At least they let you use a GdbServer on the J-Link Edu Mini (although I suppose that may not be an option for non-academic users).

snops wrote at 2020-10-29 22:26:36:

superdisk wrote at 2020-10-30 04:04:23:

So, uh, where's the algorithm? This article is just hyping it up but I can't find the actual algo anywhere.

vardump wrote at 2020-10-30 09:27:10:

While interesting the niche for Smash seems to be small.

You'd have to have a system that's big enough to have some RAM where to decompress in the first place. So forget those ultra small 256 bytes or less RAM systems.
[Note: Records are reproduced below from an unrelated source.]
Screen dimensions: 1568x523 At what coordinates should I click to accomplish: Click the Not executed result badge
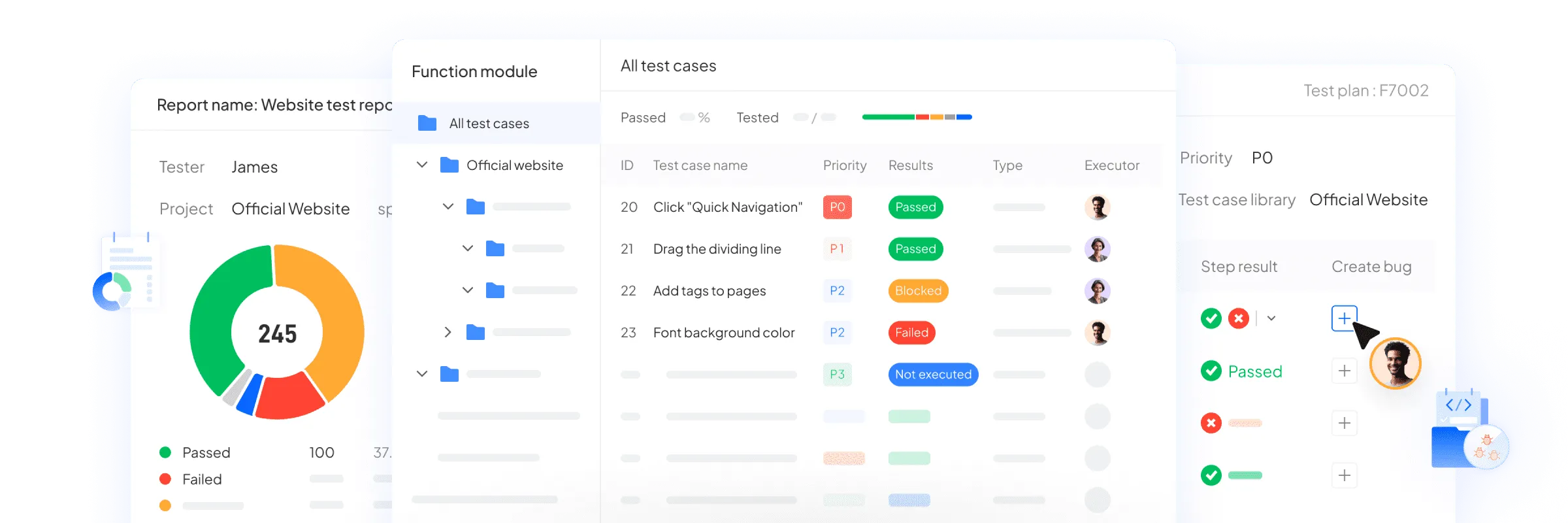click(932, 375)
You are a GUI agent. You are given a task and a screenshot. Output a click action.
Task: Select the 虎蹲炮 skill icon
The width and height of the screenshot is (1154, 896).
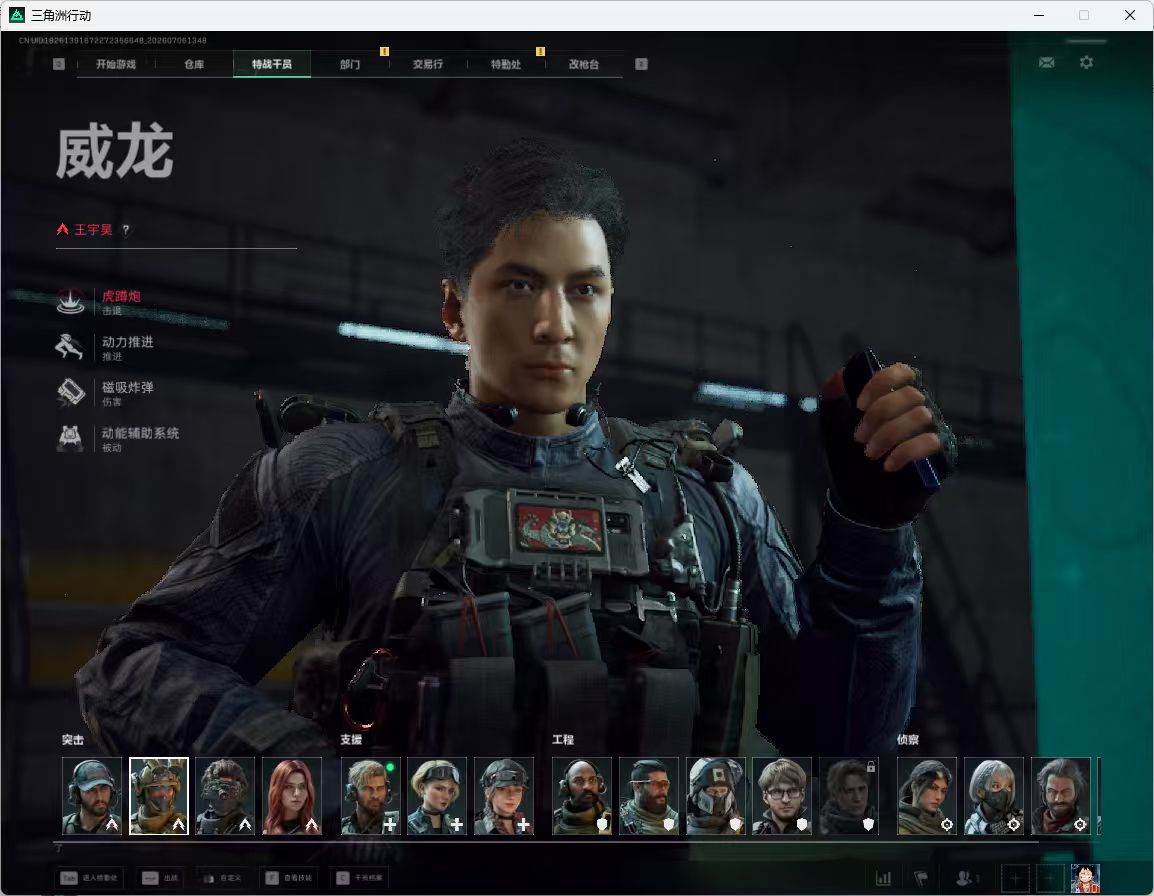(x=71, y=301)
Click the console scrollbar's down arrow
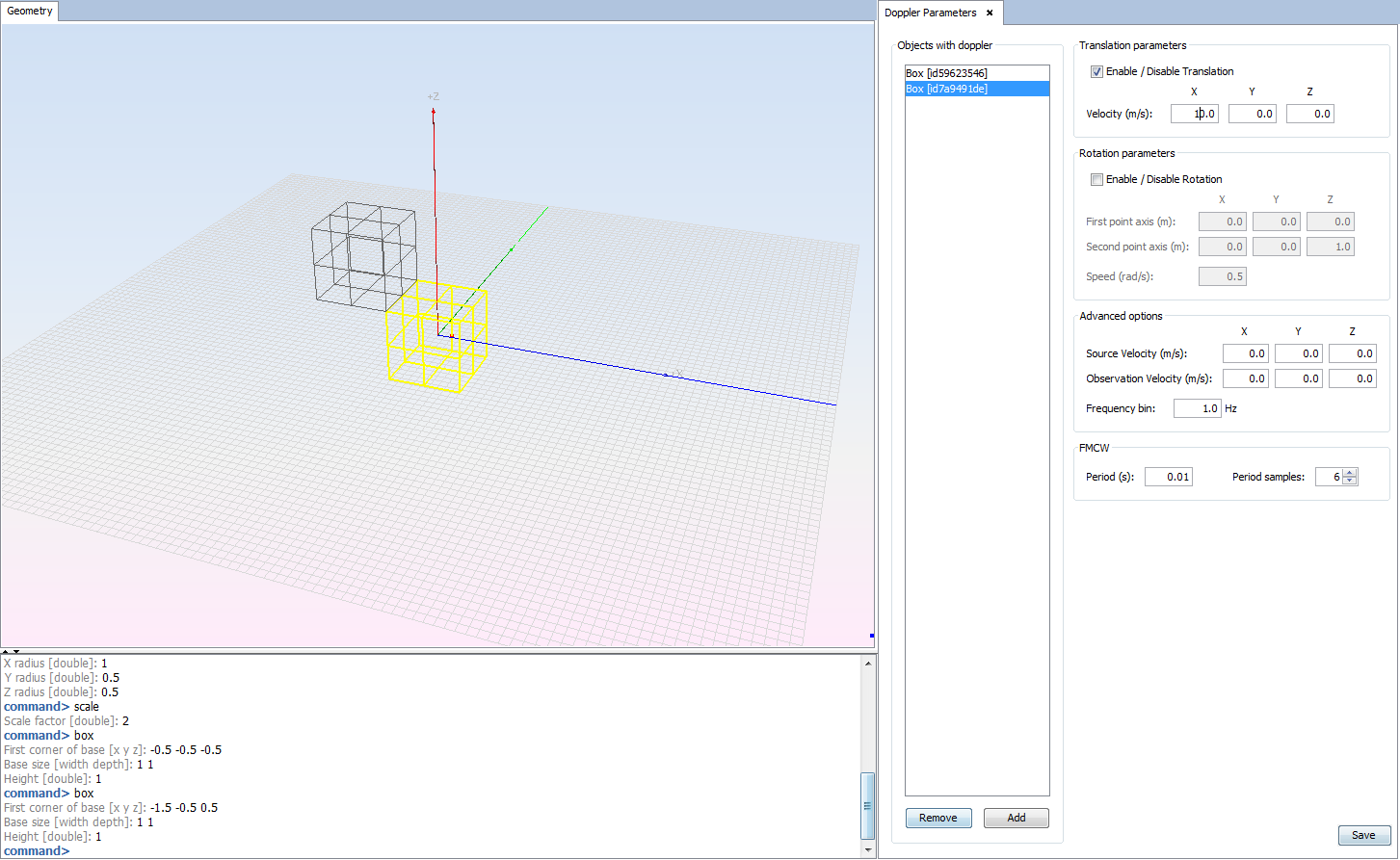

Mid-sized systems (say 16 kB+ RAM), I think you'd still mostly run directly from ROM. Any RAM is probably needed for other use.

Larger systems with ARM M0 core (or better) and 64 kB+ RAM have a ton of CPU power and typically plenty of other resources as well.

Perhaps there are people who need to deal with mask ROMs, but do those need to be that small either in 2020? Or penny pincher cases where you just can't have an extra I2C EEPROM / flash chip and your target uC doesn't have enough flash storage.

Maybe I'm missing something.

In any case, LZ-family compressors (like LZ4) have served me well so far.

Edit: That LZSA mentioned in other comment(s) looks cool. Regardless, a small niche of applications where you'd need this in the first place.

amelius wrote at 2020-10-29 23:31:46:

Does this allow code to be decompressed while the code is executing? See [1] for one such example.

[1]

https://link.springer.com/chapter/10.1007/978-94-017-8798-7_...

simcop2387 wrote at 2020-10-30 03:16:35:

would depend a lot on the architecture of the controller. not all of them allow you to run code from ram (Harvard vs von Neumann architecture differences).

bluedino wrote at 2020-10-29 22:38:49:

Can decompression cause issues with real-time applications? Say a packet of data takes a little longer to process than another.

icegreentea2 wrote at 2020-10-29 23:11:58:

You would need to understand what the worst case decoding time/operations for a given sized packet, and build your system/code around that.

Real-time does not necessarily mean that all operation X must take exact same time, it just means that you know that all operation X will occur within some span.

magicsmoke wrote at 2020-10-30 01:54:08:

Real-time systems are unfortunately named. Time-constrained systems would have been better. Variable naming is, after all, one of the two real hard things in Compsci.

jononor wrote at 2020-10-30 11:13:09:

Latency constrained perhaps? Time has many meanings.

mhh__ wrote at 2020-10-29 22:50:31:

I think yes in principle although this is why you test things thoroughly (In an embedded context there both probably won't be much data flowing around and the code will probably be simple enough that any glaring problems should be fairly obvious)

Ultimately it depends on whether you mean embedded as in a self-driving car, or embedded as in a microwave controller.

mmcallister wrote at 2020-10-29 22:08:41:

Error establishing a database connection

Hugged to death :-(

jhfdbkofdcho wrote at 2020-10-29 22:11:20:

https://web.archive.org/web/20201029220223/https://blog.segg...

robinanil wrote at 2020-10-30 00:44:06:

How does it compare again zstd?

mmastrac wrote at 2020-10-30 04:41:52:

Poorly, since it's designed for different goals (scale vs microprocessor).